An Automatic Question Generator for Chinese Comprehension
Round 1
Reviewer 1 Report
In this paper, the authors propose using QG to generate sets of frequently asked questions (FAQs) for companies. Furthermore, question answering (QA) can benefit from QG, where the QA training dataset can be enriched using QG to improve the learning and performance of QA algorithms.
Most existing QA works and tools have been designed for English texts. The authors propose a Chinese language generator. The generator provides a user-friendly web interface that allows users to generate a set of Wh questions (i.e., what, who, when, where, why, and how) based on a Chinese text and conditioned by a corresponding set of answer sentences. In addition, the web interface allows users to quickly refine the automatically generated answer sentences from the web generator.
Question generation is based on a Transformer model, which was trained on a dataset combined from three publicly available Chinese reading comprehension datasets, namely DRUD, CMRC2017, and CMRC2018. Linguistic features such as part-of-speech (POS) and named-entity (NER) are extracted from the text, which, together with the original text and response sentences, are fed into a machine learning algorithm based on a pre-trained mT5 model.
The generated questions and answers are displayed in an easy-to-use format, integrated with the source text sentences used to generate each question.
We expect that the design of this web tool will provide insights into how to question generation in Chinese can be easily accessible to users with limited computer skills.
The paper begins with an evident introduction with a subsection describing how the work is organized.
The related works are described very well, and there is a detailed structure of semantic and syntactic-structural approaches.
Section three describes the datasets and methods and provides summary images of the system.
These figures help the reader understand what is going on, and they are beneficial.
Some minor weaknesses need to be put right.

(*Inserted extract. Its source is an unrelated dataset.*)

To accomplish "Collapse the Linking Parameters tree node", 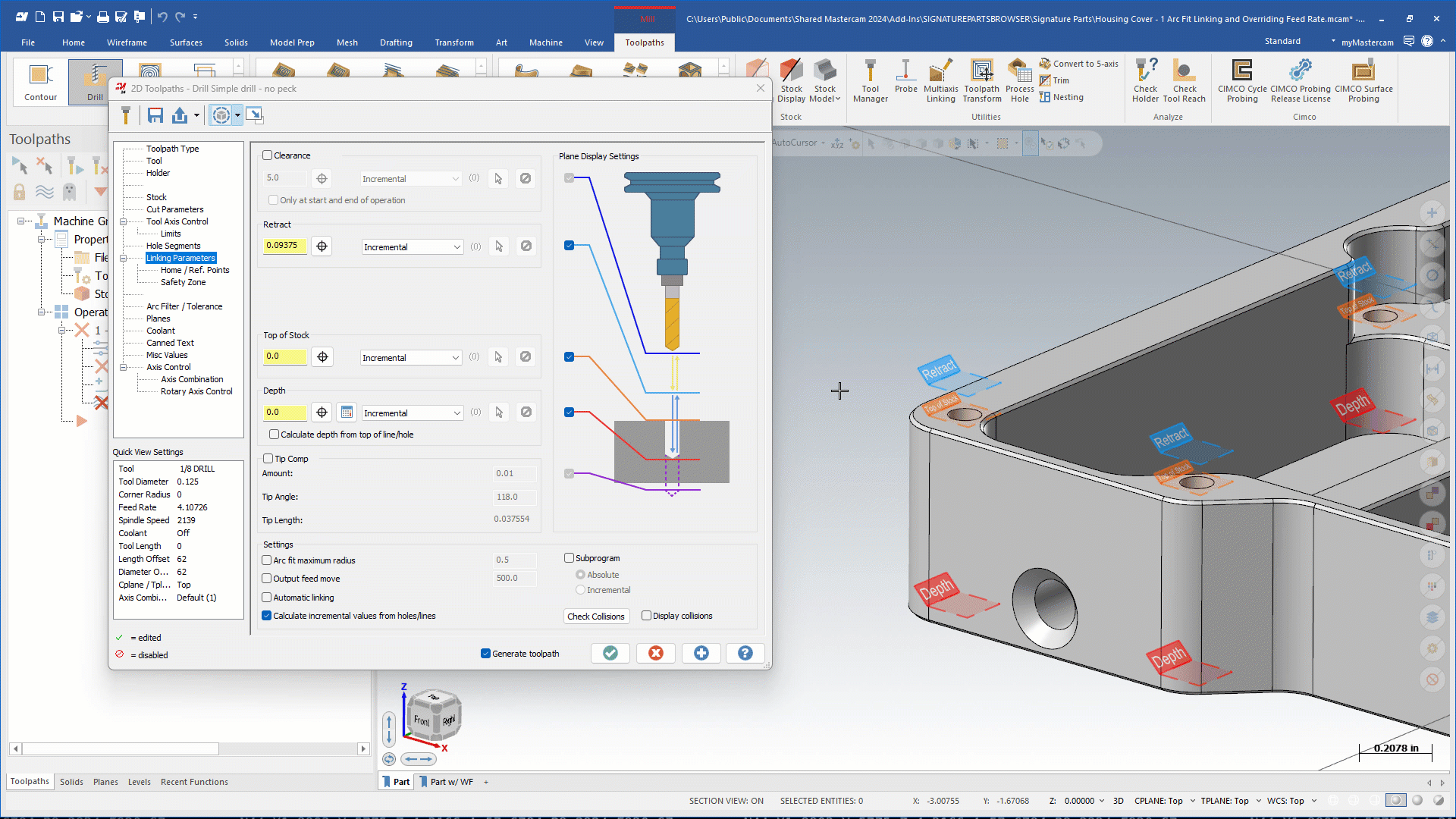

There are some typos (as an example in the final discussions, line 234, 246), but these do not compromise the work, which is good. I also strongly advise the authors to include the following work https://www.mdpi.com/1999-5903/14/1/10 in the syntactic structural background.
Author Response
The authors would like to thank the reviewers for the insightful and constructive comments. Below are our responses to the reviewer questions.
[1] There are some typos (as an example in the final discussions, line 234, 246), but these do not compromise the work, which is good.
Our response: The authors have done a careful proofreading on the paper.
[2] I also strongly advise the authors to include the following work https://www.mdpi.com/1999-5903/14/1/10 in the syntactic structural background.
Our response: The authors agree with the reviewer. We have cited this reference in Section 2.
Reviewer 2 Report
This work aims at proposing a question generator in Chinese by utilizing the mT5 model. A user-friendly interface is provided in the form of a web application. The research is sound and well-motivated, and the article is well-written and easy to follow. Three MRC datasets are involved, which can facilitate the comprehensiveness of this work.
Suggestions:
1. As described in the article, both simplified and traditional Chinese are supported. However, it seems that no example in simplified Chinese is presented. I would therefore like to suggest providing such an example in the main text or the appendix.
2. It would be better if the authors can provide the link to the web application, and I suggest open-sourcing this work.
3. For the evaluation, I wonder why prevailing automatic evaluation metrics for NLP are not applied, such as BLEU, ROUGE-L, METEOR, BERTScore, etc.
4. To state the validity of empirical evaluation methods like a user survey, I would suggest applying statistical power and significance test on the results. Please consider it as future work.
Minor errors/misspellings:
Line 101: subtask -> subtasks
The cross-referencing is not functional, namely, the citations and numbers are not clickable. Please check whether it is an error in the template.
Author Response
The authors would like to thank the reviewers for the insightful and constructive comments. Below are our responses to the reviewer questions.
[1] As described in the article, both simplified and traditional Chinese are supported. However, it seems that no example in simplified Chinese is presented. I would therefore like to suggest providing such an example in the main text or the appendix.
Our response: The authors have replaced Text 5 of test data to a Simplified Chinese text. The result tables are updated accordingly.
[2] It would be better if the authors can provide the link to the web application, and I suggest open-sourcing this work.
Our response: Our application server was hosted on a PC. To avoid security threats, we did not make our app public. We will try our best to launch our app publicly on a trusted host within our budget. Once our app is made public, we will open-source our work.
[3] For the evaluation, I wonder why prevailing automatic evaluation metrics for NLP are not applied, such as BLEU, ROUGE-L, METEOR, BERTScore, etc.
Our response: Since we focus on the application design instead of the machine learner part, we focus on user feedbacks and performance in time, instead of the prevailing evaluation metrics for NLP. In our future work, we will focus on the machine learner part and we will apply the evaluation metrics.
[4] To state the validity of empirical evaluation methods like a user survey, I would suggest applying statistical power and significance test on the results. Please consider it as future work.
Our response: We have included this as a future work in Section 5.
[5] The cross-referencing is not functional, namely, the citations and numbers are not clickable. Please check whether it is an error in the template.
Our response: We have fixed the cross-referencing.